— START OF Selection —
Prove that there is an even number of faces whose vertices get all three labels in a graph that is triangular Consider a planar drawing of a graph all whose faces, including the
outer one, are triangular (i.e., have 3 vertices). To each vertex, we arbitrarily assign one of the labels 1,2,3. Prove that there is an even number of faces whose vertices get all three labels.
I'm trying to prove the above and I got very close with my intuition but I'm not yet there. This is what I did:

I assigned odd degree with having all the three vertices. The red one is the only one that has all of them and the outer one i guess. We know that it can't only be the red one because by handshake lemma we know that the number of vertices with an odd degree is even but is this a good proof? And can I assign stuff like I did?
 A: You are on the right track.
First, in your example the outer face is not triangular. 
Second, you cannot just assign odd degrees, what you should do, is to define a graph in such a way that the right vertices will have odd degrees.
So let's define a (multi)graph $G'$ that will have faces of $G$ as vertices, and there will be an edge between two vertices $f_1$ and $f_2$ of $G'$ (i.e., faces of $G$) when:


*

*Faces $f_1$ and $f_2$ share an edge in $G$.

*Labels on the endpoints of the shared edge in $G$ are different.


Technically we should make $G'$ a multigraph, because two faces can share more than one edge. With such a definition, indeed the vertices of $G'$ (which are faces of $G$) have an odd degree if and only if all three labels different (degree zero if there is only one unique labels and degree two if there are two unique labels).
Finally, if you are uncomfortable using faces of $G$ as vertices of $G'$, you can map them to numbers, that is, if $G$ has $F \in \mathbb{N}$ faces, then we will number them arbitrarily as $f_1, f_2, \ldots, f_{F}$ and then construct graph $G'$ on the set $\{1, 2, \ldots, F\}$. In this way there is a one-to-one correspondence between the vertices of $G'$ and faces of $G$ and so the whole reasoning works just as well. See also the definition of a dual graph (e.g., $G'$ is a subgraph of the dual of $G$).
I hope this helps $\ddot\smile$
— END OF Selection —
— START OF Supplied data —
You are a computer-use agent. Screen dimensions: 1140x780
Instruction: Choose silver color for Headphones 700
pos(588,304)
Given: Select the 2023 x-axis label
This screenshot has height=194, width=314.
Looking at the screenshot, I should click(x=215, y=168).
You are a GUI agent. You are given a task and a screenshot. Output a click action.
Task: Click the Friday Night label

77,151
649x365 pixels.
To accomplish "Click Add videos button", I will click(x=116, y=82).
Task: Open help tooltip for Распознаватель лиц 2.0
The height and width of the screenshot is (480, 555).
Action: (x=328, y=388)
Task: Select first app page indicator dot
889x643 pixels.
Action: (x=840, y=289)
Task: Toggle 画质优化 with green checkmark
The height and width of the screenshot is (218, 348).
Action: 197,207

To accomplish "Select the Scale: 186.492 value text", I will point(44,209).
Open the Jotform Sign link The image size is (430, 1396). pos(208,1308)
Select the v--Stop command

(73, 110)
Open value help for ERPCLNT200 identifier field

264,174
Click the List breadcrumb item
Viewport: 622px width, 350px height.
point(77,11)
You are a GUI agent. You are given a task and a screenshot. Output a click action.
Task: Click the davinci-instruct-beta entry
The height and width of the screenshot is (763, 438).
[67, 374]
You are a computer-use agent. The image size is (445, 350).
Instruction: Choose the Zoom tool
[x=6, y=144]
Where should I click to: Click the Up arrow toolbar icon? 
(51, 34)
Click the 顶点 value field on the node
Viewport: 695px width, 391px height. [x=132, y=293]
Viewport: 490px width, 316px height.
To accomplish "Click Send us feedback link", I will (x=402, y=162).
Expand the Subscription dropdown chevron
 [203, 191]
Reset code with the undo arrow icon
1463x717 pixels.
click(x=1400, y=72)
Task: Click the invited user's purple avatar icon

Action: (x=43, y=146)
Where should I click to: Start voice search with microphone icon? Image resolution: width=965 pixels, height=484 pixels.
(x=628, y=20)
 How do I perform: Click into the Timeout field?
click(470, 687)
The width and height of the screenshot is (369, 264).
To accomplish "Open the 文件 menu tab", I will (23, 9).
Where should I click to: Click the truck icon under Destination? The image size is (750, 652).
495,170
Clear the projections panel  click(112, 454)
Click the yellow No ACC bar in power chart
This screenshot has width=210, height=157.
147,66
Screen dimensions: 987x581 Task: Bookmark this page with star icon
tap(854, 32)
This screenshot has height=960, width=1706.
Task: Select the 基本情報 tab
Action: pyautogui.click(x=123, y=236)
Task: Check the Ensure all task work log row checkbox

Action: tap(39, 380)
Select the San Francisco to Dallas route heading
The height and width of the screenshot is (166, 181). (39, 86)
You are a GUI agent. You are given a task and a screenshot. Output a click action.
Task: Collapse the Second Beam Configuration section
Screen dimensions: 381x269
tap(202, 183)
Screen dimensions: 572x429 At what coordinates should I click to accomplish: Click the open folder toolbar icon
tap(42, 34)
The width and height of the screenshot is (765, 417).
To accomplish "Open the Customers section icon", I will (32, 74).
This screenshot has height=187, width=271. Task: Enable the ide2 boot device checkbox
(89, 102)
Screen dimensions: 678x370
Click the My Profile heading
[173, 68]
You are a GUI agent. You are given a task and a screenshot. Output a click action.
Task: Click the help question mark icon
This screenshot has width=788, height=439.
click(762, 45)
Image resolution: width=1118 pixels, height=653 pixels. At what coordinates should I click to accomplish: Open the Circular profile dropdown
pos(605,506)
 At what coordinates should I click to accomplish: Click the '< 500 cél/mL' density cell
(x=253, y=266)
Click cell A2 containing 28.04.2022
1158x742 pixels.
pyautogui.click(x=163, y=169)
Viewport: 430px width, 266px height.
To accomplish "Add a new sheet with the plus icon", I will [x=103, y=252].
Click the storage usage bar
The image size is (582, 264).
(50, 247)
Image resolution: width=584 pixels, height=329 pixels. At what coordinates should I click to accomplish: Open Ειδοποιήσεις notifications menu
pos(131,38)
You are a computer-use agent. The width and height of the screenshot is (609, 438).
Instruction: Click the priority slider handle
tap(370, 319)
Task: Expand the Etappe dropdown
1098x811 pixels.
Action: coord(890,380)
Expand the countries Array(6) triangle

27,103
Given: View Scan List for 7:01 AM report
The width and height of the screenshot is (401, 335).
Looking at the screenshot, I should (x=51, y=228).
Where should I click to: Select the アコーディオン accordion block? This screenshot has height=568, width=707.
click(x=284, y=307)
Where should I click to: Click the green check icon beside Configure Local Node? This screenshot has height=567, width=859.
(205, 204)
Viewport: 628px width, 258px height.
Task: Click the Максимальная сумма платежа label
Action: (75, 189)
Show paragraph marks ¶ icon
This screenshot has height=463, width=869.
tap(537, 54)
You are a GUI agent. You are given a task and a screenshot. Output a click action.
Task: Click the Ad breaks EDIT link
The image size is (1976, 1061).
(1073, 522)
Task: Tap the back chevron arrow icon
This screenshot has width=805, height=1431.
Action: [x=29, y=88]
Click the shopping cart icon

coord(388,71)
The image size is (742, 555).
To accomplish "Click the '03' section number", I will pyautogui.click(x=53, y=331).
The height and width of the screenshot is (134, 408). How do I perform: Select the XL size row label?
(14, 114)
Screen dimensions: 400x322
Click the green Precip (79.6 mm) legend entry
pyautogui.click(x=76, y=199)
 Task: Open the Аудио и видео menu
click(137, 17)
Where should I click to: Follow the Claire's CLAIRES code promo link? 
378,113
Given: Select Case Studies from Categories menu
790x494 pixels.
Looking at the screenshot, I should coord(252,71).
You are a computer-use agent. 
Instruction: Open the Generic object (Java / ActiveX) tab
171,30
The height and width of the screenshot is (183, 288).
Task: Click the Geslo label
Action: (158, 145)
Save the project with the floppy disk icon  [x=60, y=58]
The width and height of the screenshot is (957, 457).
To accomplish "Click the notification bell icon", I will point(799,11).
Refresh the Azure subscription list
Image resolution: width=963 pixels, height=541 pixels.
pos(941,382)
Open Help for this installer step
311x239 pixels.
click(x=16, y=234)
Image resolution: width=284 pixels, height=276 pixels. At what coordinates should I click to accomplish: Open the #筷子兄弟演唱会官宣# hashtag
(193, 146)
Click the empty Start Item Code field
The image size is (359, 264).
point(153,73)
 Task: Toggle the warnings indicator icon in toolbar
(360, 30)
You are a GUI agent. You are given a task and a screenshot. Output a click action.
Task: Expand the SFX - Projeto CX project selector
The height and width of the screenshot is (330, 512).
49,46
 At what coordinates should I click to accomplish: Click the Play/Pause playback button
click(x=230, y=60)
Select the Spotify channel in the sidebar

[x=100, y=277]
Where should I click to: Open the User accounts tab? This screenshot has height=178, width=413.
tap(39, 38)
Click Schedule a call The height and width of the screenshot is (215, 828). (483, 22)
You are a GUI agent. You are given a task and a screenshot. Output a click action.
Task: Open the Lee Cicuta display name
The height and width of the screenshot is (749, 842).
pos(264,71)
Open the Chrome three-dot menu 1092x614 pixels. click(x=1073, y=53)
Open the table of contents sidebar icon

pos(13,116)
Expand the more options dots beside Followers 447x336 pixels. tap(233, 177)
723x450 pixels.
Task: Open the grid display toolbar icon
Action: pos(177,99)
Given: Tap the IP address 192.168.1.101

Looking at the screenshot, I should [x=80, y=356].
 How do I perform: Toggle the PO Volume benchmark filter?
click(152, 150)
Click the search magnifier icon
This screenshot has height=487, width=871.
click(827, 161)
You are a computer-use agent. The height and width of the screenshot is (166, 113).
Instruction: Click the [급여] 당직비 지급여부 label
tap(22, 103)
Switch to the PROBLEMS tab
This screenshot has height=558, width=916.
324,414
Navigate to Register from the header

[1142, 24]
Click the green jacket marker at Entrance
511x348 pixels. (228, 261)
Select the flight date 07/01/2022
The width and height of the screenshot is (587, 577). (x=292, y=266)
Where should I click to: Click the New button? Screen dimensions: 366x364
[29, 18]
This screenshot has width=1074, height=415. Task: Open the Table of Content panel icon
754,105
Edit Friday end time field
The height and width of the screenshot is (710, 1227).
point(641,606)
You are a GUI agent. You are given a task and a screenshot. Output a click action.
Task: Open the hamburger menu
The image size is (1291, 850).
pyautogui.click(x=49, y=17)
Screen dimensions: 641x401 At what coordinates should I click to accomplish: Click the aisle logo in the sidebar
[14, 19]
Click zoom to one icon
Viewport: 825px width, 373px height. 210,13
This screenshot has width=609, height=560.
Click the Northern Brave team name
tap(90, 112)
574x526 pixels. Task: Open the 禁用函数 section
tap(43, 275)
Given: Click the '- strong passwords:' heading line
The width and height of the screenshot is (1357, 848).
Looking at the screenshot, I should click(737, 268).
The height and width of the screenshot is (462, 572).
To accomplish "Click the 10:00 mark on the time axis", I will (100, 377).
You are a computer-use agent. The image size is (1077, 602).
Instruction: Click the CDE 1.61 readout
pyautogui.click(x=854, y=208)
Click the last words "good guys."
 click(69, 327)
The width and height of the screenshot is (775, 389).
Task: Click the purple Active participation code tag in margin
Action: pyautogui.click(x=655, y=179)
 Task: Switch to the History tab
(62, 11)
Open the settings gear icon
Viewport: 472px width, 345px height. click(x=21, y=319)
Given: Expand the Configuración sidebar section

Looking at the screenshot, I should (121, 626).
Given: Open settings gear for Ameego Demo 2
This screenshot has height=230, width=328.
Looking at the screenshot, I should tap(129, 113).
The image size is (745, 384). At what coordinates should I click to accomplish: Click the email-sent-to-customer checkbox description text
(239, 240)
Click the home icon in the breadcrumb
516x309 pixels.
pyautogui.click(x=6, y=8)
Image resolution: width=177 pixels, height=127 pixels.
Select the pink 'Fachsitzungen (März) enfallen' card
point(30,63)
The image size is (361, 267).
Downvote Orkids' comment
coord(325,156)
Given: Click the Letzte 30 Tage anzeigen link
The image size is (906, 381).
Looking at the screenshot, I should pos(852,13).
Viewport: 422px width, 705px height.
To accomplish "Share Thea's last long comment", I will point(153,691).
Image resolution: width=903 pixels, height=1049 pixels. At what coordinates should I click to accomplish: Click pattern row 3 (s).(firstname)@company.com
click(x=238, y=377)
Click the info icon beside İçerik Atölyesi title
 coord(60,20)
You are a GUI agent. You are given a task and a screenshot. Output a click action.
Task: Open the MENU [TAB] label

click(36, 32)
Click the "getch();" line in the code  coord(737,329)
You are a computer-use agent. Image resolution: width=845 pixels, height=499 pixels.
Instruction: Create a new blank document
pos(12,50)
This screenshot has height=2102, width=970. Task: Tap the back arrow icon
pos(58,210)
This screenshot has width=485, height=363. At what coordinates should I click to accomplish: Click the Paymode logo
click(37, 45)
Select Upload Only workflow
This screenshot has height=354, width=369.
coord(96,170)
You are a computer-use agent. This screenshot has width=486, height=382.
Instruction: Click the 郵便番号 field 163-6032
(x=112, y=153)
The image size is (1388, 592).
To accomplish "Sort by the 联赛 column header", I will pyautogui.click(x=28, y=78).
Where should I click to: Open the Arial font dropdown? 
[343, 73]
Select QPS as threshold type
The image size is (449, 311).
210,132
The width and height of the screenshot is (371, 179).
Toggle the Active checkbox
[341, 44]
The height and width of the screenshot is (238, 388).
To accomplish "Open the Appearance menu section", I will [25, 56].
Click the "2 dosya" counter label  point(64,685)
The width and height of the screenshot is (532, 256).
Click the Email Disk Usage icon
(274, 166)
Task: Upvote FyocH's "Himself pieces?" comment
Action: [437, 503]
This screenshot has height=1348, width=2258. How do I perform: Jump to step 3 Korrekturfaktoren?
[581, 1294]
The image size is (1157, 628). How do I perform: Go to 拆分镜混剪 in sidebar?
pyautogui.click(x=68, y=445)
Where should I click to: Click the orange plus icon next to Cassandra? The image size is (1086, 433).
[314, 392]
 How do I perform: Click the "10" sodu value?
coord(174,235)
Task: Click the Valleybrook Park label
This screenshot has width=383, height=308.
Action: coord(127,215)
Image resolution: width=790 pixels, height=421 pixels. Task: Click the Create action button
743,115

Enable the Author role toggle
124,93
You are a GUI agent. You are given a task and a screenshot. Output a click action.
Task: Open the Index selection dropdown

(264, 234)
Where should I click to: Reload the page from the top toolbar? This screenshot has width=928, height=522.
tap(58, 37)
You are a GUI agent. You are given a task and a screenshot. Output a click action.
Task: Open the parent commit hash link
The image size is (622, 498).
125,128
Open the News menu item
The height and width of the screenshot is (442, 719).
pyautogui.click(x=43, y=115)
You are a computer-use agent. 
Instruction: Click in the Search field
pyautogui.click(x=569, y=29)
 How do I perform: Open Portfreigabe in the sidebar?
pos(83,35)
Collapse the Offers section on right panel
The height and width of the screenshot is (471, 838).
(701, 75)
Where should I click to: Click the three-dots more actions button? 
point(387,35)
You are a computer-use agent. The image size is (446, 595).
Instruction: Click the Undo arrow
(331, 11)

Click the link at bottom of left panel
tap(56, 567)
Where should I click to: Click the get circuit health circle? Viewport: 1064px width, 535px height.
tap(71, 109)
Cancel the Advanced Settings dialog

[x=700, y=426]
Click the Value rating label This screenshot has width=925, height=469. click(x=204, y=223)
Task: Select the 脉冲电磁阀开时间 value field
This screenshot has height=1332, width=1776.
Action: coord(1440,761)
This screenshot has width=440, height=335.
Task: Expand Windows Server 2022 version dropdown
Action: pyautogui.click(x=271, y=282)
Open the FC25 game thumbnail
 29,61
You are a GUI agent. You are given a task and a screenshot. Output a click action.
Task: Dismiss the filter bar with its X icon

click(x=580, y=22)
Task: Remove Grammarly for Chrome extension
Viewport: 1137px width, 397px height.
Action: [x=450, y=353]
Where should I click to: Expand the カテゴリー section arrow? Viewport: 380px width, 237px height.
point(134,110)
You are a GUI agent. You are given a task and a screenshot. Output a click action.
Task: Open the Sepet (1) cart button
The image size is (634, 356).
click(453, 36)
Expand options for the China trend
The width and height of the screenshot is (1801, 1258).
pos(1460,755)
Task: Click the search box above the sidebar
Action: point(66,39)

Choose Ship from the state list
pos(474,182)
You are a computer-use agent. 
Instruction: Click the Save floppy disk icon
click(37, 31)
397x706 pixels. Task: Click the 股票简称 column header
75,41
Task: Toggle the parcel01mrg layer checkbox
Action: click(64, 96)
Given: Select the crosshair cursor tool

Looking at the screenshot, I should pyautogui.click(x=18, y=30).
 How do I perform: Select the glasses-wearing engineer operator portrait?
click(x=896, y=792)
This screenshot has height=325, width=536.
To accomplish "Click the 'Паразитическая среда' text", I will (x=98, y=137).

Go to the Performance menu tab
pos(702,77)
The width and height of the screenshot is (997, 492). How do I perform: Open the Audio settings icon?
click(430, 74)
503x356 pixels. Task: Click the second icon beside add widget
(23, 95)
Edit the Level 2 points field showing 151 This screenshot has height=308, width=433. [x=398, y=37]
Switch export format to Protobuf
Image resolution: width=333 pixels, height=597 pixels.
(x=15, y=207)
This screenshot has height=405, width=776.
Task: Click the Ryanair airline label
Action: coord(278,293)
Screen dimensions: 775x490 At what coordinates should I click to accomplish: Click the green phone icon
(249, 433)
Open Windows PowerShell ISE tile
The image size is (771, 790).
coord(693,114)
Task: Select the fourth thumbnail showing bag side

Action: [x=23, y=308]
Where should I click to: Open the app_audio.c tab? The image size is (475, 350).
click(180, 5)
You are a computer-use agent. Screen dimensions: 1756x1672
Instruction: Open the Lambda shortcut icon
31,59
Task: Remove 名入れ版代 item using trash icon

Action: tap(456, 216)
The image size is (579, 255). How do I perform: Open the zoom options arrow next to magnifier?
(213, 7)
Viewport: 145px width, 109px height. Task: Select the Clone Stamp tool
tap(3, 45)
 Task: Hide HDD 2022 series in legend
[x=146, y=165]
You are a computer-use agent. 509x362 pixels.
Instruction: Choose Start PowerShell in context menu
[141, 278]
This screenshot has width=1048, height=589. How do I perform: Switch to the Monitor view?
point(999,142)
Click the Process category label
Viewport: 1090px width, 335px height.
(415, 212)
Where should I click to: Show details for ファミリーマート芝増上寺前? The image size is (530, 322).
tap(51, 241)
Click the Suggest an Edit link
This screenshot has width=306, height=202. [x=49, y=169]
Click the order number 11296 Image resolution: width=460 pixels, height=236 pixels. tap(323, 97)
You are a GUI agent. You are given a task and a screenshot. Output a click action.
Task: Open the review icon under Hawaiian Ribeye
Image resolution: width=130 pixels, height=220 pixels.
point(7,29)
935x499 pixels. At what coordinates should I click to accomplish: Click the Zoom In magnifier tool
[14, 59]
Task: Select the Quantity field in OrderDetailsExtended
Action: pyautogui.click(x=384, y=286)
— END OF Supplied data —
» Work instructions
In the forum thread about labeled triangular faces, why does the reply say G' should technically be a multigraph?

» Expected output
Because two faces can share more than one edge.